As rapid microbiology methods have been increasingly adopted by the food industry during the past 30 years, much emphasis has been placed on the detection of foodborne pathogens and reducing test times as much as possible. Novel methods such as PCR, along with other molecular approaches, have done much to find these organisms more quickly and identify the source of an outbreak. Quite rightly so: We all have to eat, and we all prefer to eat safe food.
What is often forgotten, however, and what has been less fashionable in the development of novel methods, is the impact of spoilage organisms on the economics of food production and the lack of more sophisticated methods to detect them. While media headlines may scream “Salmonella outbreak affects hundreds!”, the same outlets are less likely to report how much food is thrown away on any given day because of mold growth. “Penicillium spoils bread” is hardly an attention grabber on the 6 o’clock news.
A closely–related issue is that of food wastage, which together with spoilage accounts for billions of dollars of food that is thrown away. Estimates are in the region of $29–35 billion per year, and that doesn’t take into account the billions of dollars of wasted produce because of cosmetic imperfections—the so-called “ugly” fruit and vegetables that are still safe and nutritious to eat. In other estimates, it is suggested that in U.S. landfills, 21% of the contents are comprised of wasted food.
Another source of the problem is the confusion created by date labels–“best by”, “use by”, “sell by”. What do they really mean? This has become such an issue that Walmart is leading an effort, spearheaded by Walmart’s VP of Food Safety, Frank Yiannas, to rationalize date labels so that consumers are far less likely to throw away perfectly wholesome food. In this aspect, he has worked closely with the Institute of Food Technologists, the Grocery Manufacturers Association and the Food Marketing Institute to address the problem.

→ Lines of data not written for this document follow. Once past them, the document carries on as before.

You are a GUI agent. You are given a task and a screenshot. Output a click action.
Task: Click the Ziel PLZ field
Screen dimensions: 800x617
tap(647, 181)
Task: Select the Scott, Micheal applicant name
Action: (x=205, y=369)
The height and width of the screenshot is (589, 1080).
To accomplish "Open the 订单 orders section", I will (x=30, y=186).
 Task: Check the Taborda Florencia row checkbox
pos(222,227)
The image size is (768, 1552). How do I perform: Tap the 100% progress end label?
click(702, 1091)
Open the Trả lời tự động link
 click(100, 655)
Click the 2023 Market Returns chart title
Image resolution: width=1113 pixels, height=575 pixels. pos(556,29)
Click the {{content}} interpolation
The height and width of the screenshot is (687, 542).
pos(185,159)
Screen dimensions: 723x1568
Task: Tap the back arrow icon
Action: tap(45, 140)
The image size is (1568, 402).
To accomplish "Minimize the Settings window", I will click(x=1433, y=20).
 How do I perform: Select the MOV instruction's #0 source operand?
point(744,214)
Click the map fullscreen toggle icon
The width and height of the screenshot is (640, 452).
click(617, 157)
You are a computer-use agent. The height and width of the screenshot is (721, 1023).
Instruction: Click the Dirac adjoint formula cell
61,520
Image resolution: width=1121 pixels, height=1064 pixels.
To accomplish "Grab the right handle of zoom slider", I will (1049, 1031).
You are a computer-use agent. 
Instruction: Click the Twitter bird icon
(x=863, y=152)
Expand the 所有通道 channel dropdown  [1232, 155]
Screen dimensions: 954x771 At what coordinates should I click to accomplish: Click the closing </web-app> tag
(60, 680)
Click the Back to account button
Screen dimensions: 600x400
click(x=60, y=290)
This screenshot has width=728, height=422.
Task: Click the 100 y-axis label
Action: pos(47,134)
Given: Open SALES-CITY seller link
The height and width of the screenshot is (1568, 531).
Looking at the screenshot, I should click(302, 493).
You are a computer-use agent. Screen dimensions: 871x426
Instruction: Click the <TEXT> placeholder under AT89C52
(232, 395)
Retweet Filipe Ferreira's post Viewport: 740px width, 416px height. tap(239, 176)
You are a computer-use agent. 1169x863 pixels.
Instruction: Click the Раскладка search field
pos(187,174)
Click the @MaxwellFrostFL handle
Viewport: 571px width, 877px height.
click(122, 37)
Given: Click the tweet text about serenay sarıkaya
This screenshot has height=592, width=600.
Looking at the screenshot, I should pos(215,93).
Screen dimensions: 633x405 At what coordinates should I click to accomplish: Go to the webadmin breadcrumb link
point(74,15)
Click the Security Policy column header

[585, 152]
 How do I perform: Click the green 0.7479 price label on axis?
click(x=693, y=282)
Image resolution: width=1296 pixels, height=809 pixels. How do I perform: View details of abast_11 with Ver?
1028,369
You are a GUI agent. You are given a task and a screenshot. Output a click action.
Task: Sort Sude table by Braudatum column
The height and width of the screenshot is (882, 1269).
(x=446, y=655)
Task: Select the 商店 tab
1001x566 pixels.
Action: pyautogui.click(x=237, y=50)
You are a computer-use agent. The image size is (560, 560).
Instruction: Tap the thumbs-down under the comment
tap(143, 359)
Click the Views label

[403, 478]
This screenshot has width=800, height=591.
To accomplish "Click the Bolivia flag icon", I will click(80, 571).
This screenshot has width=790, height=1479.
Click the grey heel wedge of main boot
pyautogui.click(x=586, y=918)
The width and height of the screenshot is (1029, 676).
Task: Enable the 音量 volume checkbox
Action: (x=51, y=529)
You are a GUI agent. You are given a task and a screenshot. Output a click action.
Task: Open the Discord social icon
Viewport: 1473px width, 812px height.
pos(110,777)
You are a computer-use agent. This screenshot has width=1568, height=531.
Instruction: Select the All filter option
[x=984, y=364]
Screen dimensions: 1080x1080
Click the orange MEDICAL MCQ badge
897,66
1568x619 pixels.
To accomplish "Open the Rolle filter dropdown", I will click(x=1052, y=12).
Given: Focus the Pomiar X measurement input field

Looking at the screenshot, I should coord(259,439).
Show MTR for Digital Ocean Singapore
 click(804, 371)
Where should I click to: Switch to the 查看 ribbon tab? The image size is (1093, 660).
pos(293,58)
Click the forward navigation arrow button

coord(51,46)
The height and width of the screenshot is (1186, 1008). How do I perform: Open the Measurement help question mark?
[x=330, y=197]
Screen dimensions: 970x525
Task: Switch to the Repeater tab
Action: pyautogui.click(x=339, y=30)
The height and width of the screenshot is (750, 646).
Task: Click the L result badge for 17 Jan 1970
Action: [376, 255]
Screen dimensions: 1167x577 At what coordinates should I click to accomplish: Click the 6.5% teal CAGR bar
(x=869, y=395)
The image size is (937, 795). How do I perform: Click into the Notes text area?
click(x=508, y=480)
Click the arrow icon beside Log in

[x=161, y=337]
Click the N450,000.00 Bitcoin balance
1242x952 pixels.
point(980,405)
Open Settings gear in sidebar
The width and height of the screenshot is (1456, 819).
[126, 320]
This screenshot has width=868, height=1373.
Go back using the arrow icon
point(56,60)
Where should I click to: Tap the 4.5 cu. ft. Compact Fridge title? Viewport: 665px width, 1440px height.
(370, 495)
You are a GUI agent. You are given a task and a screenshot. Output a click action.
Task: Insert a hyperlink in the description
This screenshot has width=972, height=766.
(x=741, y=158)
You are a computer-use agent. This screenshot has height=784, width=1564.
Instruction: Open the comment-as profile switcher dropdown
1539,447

The amount of waste and spoilage has reached almost scandalous proportions and the issue must be addressed, as the planet’s human population is estimated to grow to 9–10 billion by the year 2050. Improved agricultural practices and biotechnology will help to improve yields and increase the food supply, but greater efforts must be made to reduce wasting the food that is produced.
In the overall context of facing these challenges, new technologies are being developed. One such technology is a four-hour PCR Yeast and Mold Qualitative test, manufactured by Germany-based Biotecon, for use in dairy products. Genetic methods are typically associated with identifying bacterial and viral pathogens. But the same approach may be taken with groups of microbes responsible for spoilage, if there is a unique gene sequence common to the target organisms.
Typical test times for yeast/molds are historically five days, although more recently incubation times have been reduced to three days with some new “rapid” plating media. Still, this is a relatively long time compared to four hours. And it is worth noting that the PCR Yeast and Mold test is a “true” four-hour test, as it does not require any pre-enrichment.
The protocol follows a standard PCR protocol for DNA extraction and amplification with an important inclusion—a treatment step that allows discrimination between viable and non-viable organisms. Another important aspect is the inclusion of UNG (Uracil-N-Glycosylase), which greatly reduces the chance of cross-contamination between one sample and the next.
The method is remarkably robust. 100% specificity has been demonstrated with more than 300 strains of yeasts and molds representing 260 species covering all the phylogenetic groups. Conversely, 100% exclusivity has been shown against 60 strains of non-targets—comprised of microbes typically found in similar ecological niches; plant DNA; and animal DNA from human, mouse and canine sources. Sensitivity of the method for yeasts/molds is 101 – 102 cfu/g.
The method is also quantitative, and PCR cycle threshold times can be very closely correlated with plate counts on agar media. Thus, once a standard curve is generated, subsequent samples need only be tested by this new PCR method. Equivalent counts are then determined from the standard curve.
The rapid detection of yeast and molds is a much-needed analytical technique for the dairy industry. For producers of yogurt and similar fermented milk product with a typical shelf-life of 60 days, having the ability to release product to market four days earlier will help with operational efficiency. More importantly, knowing early on of any possibility of product spoilage will help deliver superior product to consumers. The method won the Institute for Food Technologists’ Innovation Award, with one of the judges commenting, “a four-test versus five days for spoilage organisms is a major breakthrough.”
In view of the level of wastage and spoilage that currently occurs, this new PCR method is a step along the way to using more sophisticated methods for the detection of the organisms responsible. Guardians of the food supply should see this as an important development.